Skip the pictures and restate, word for word, the lines from the one containing "Task: Open the" to the end of the data below.

↓↓↓

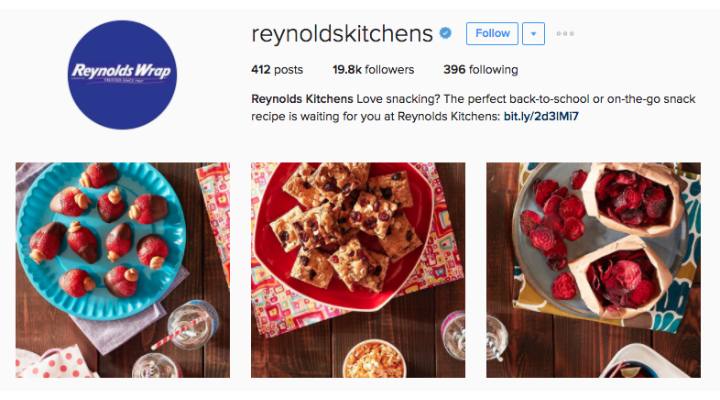This screenshot has width=720, height=400.
Task: Click the bio text about back-to-school snacks
Action: 473,107
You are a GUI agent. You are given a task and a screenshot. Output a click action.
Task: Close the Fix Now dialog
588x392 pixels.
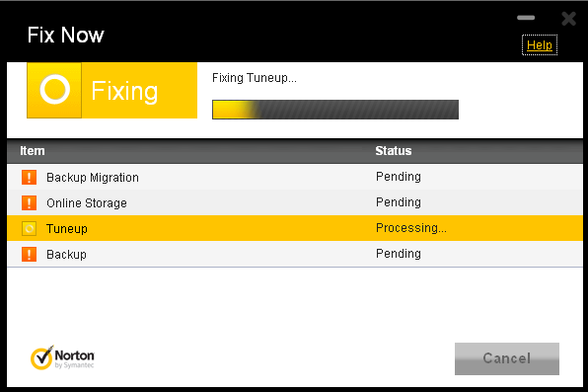tap(568, 19)
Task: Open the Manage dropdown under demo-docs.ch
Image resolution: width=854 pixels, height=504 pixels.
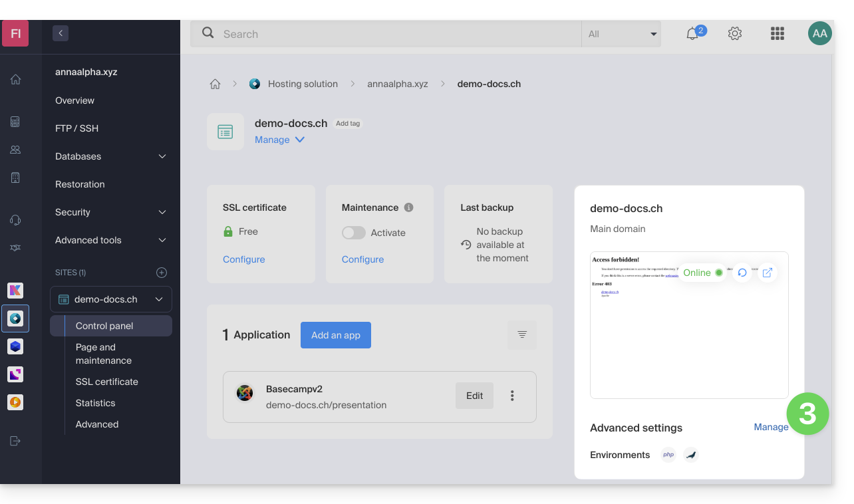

↑↑↑

→ **Solution to the exercise**:
Task: Open the Manage dropdown under demo-docs.ch
Image resolution: width=854 pixels, height=504 pixels.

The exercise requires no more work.